DATA IN THIS EXERCISE:

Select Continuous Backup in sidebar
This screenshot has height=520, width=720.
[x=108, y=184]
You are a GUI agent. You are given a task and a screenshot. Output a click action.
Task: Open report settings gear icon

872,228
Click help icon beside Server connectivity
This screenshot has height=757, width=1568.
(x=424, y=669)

ASSIGNED TASK: Beginning with the line that holds "You are a GUI" and ending with the last line of the listing, output every line exactly. Leave out everything else.

RESULT OF THIS TASK:
You are a GUI agent. You are given a task and a screenshot. Output a click action.
Task: Open report settings gear icon

872,228
Click help icon beside Server connectivity
This screenshot has height=757, width=1568.
(x=424, y=669)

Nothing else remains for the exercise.